What you are asked to do: Restate word for word the lines from the one bearing "Instruction: Open Messages from the Dock" through the end of the entries below, and leave every picture out.

Exercise data:
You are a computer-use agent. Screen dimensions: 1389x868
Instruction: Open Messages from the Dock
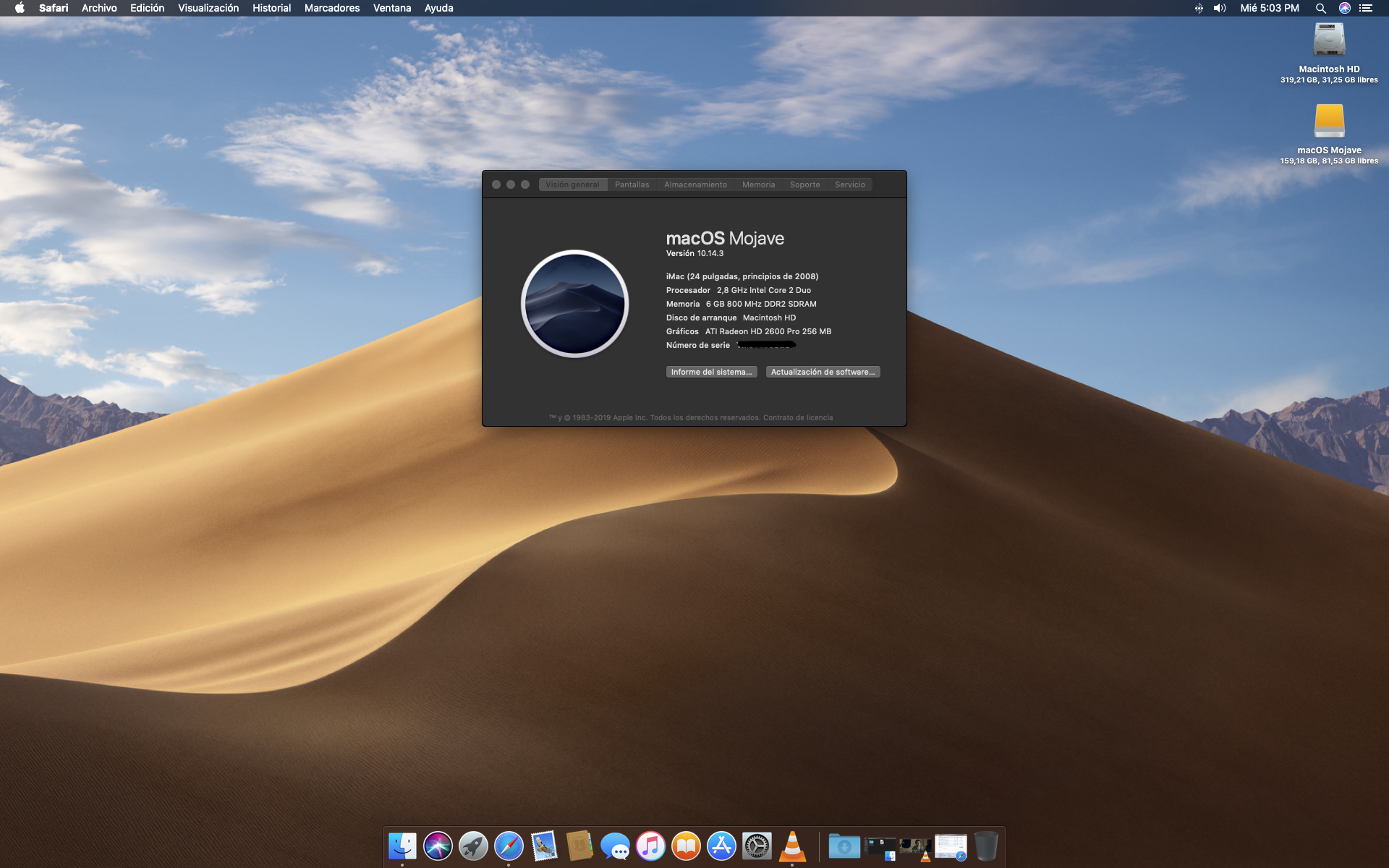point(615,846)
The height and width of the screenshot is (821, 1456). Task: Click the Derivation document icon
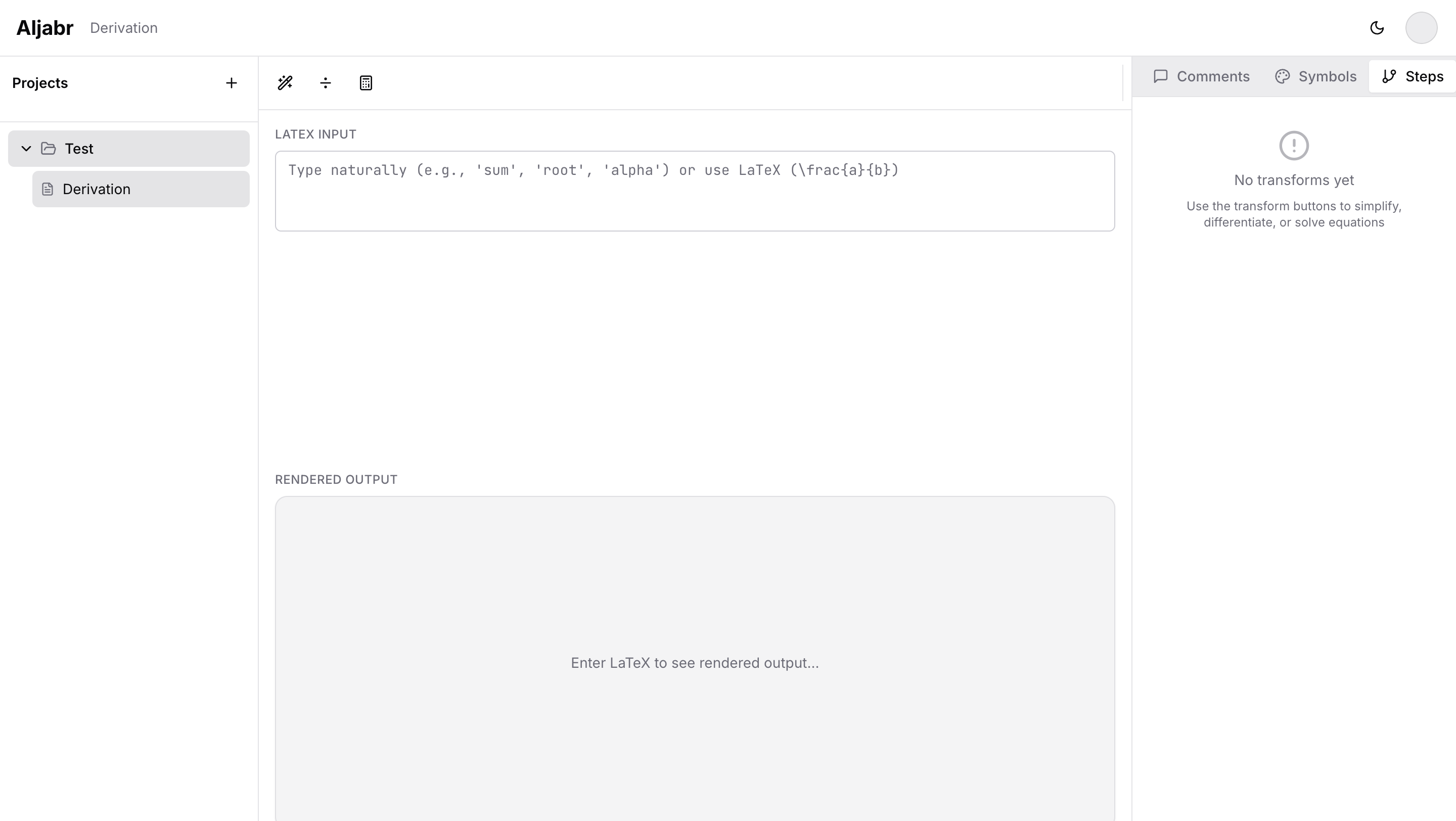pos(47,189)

Response:
Instruction: Open Messages from the Dock
point(615,846)
The height and width of the screenshot is (821, 1456). Task: Click the Derivation document icon
pos(47,189)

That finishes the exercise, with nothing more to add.